What needs to be done — Rewrite the rows below as a single numbered list, one line per item, skipping any blank lines.

Data in this exercise —
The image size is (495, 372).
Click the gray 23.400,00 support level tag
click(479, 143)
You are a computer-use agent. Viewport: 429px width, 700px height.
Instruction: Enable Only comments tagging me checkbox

The result —
1. The image size is (495, 372).
2. Click the gray 23.400,00 support level tag
3. click(479, 143)
4. You are a computer-use agent. Viewport: 429px width, 700px height.
5. Instruction: Enable Only comments tagging me checkbox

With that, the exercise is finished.